# TASK GOAL
Please transcribe exactly the lines from the line holding "Task: Reload the page with the refresh icon" through the end of the data below, and skip any pictures.

# RECORDS FOR THE EXERCISE
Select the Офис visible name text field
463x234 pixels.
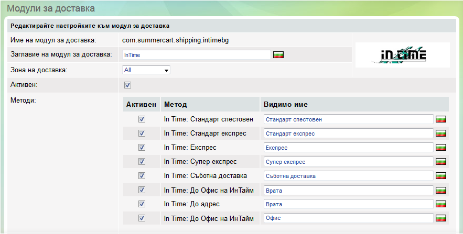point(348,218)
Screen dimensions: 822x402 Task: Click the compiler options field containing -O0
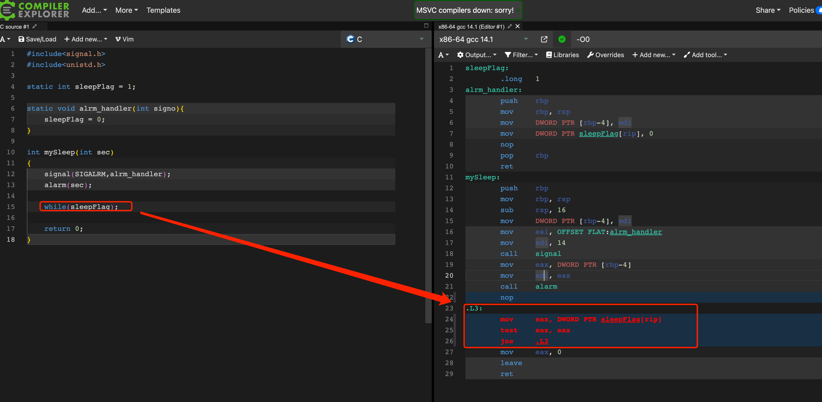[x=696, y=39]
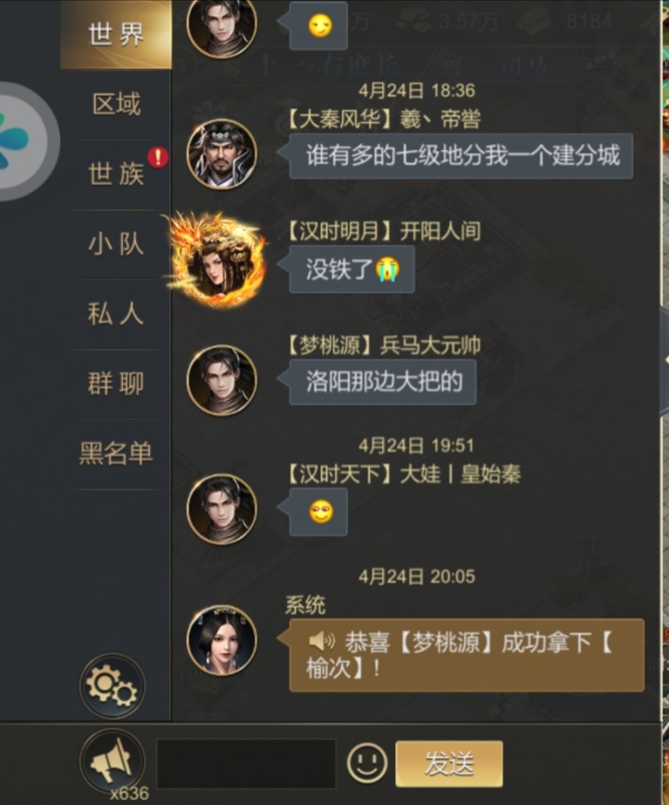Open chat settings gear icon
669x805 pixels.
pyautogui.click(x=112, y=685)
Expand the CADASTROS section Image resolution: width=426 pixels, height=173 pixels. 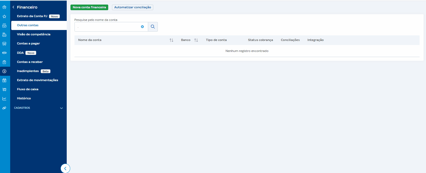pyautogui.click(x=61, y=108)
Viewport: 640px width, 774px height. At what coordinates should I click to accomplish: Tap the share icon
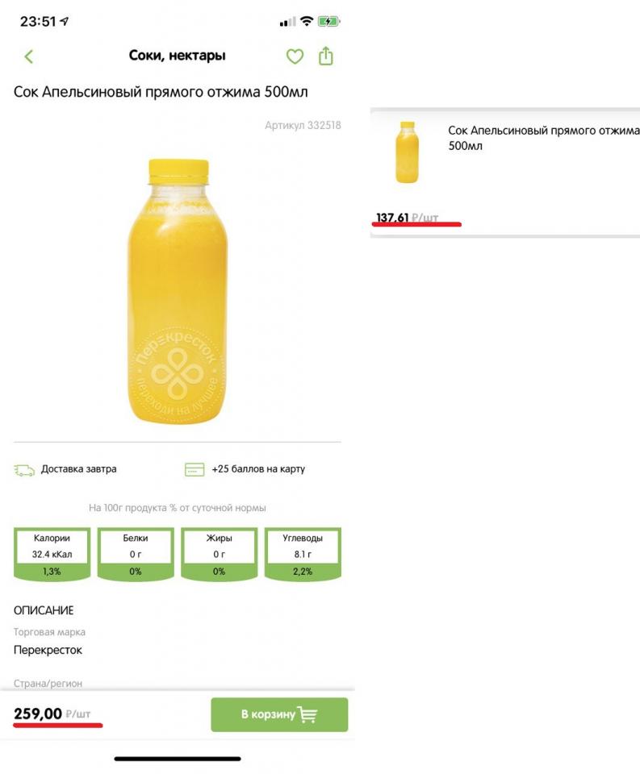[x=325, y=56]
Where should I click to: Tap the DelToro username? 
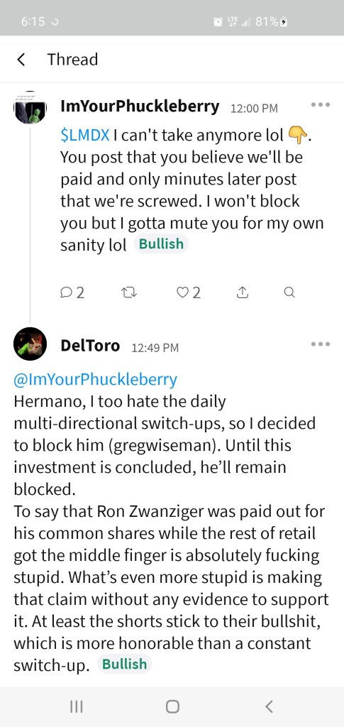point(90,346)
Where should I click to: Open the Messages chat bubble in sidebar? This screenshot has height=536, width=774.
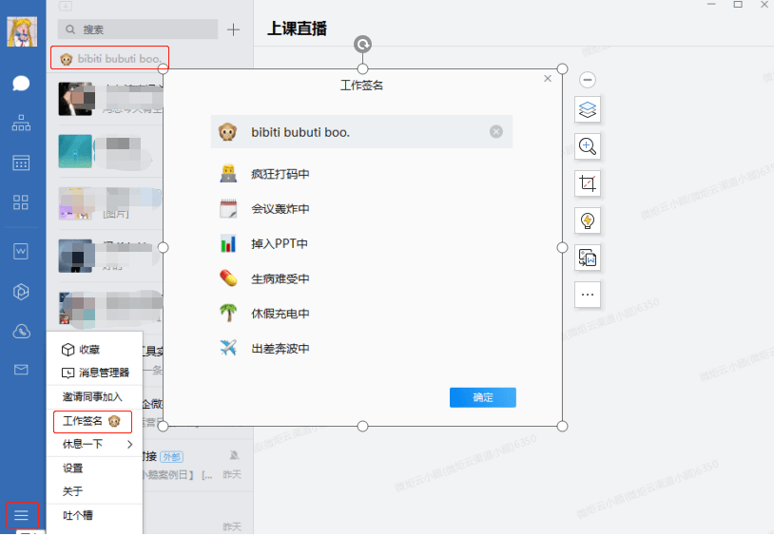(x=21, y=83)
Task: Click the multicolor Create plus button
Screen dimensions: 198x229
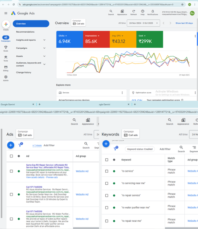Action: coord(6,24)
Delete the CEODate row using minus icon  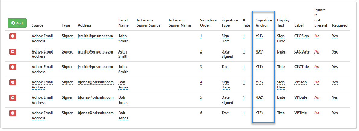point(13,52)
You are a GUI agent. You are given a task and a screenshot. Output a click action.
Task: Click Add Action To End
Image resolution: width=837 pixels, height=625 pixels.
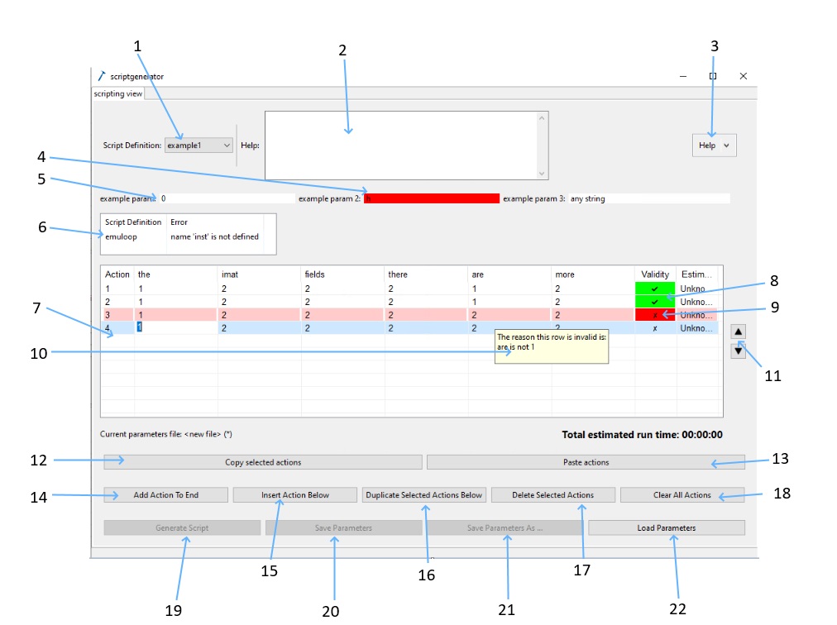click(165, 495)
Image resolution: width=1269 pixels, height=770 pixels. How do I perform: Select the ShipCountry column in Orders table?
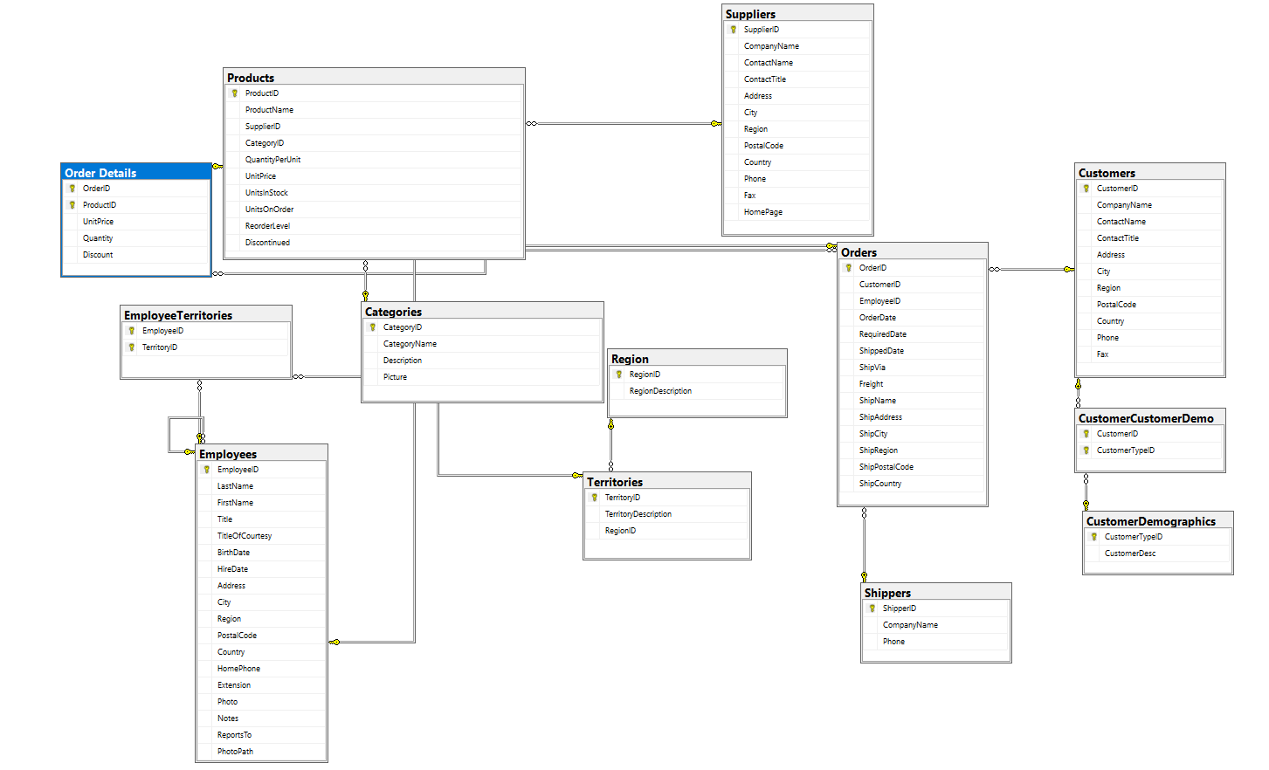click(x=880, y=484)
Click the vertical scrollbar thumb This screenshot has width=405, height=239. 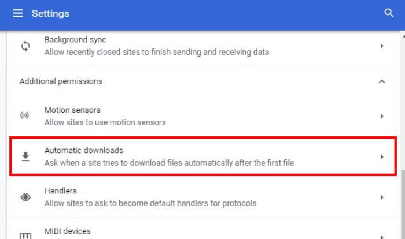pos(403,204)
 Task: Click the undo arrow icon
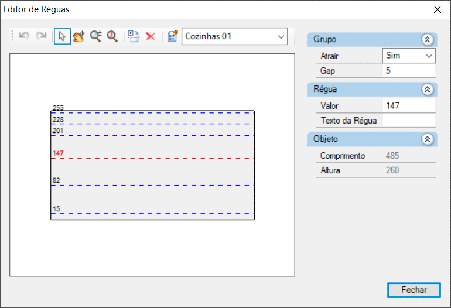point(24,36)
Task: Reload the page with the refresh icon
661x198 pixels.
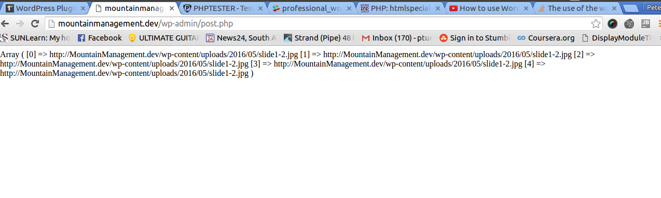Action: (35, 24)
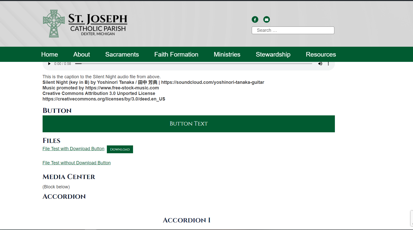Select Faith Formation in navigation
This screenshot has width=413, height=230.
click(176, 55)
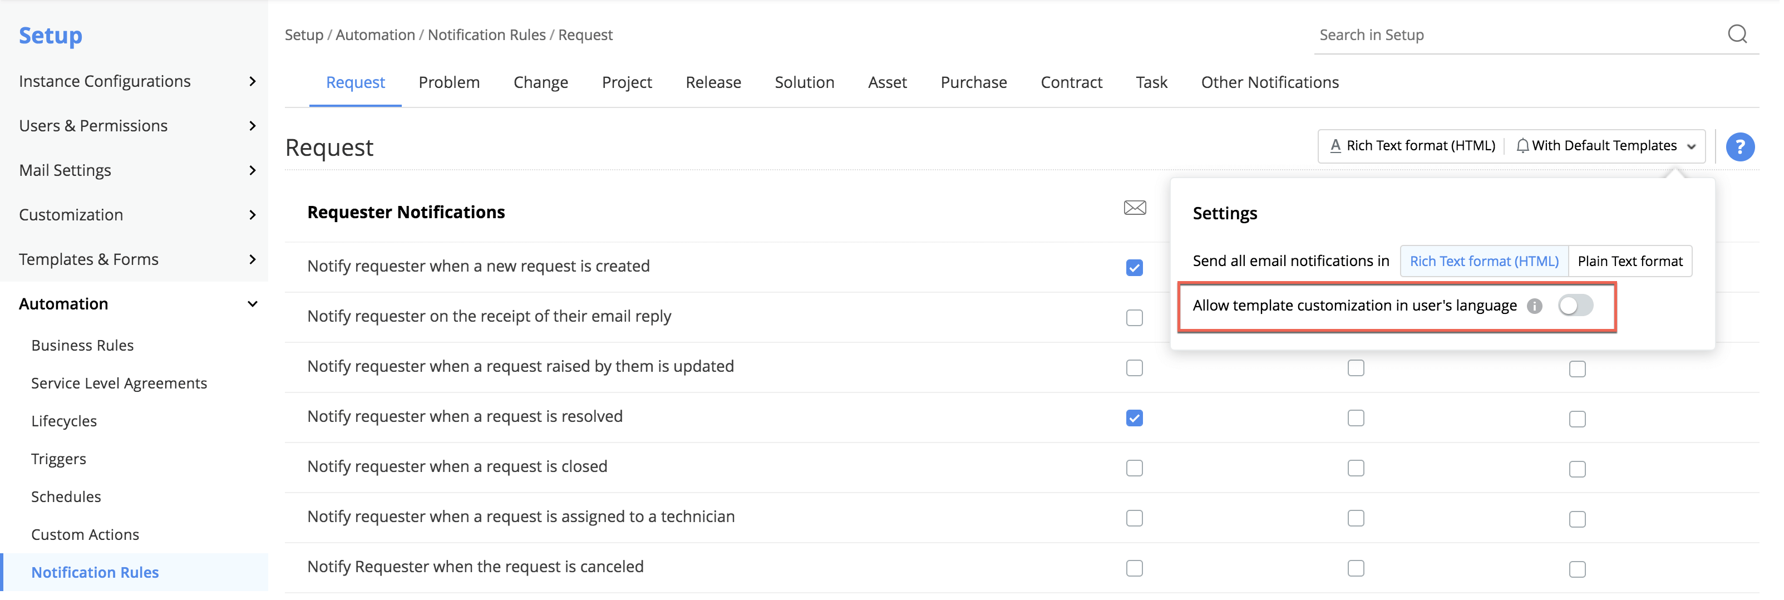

# ANSWER
Task: Reload the page with the refresh icon
661x198 pixels.
Action: (35, 24)
Select Faith Formation in navigation
This screenshot has width=413, height=230.
click(176, 55)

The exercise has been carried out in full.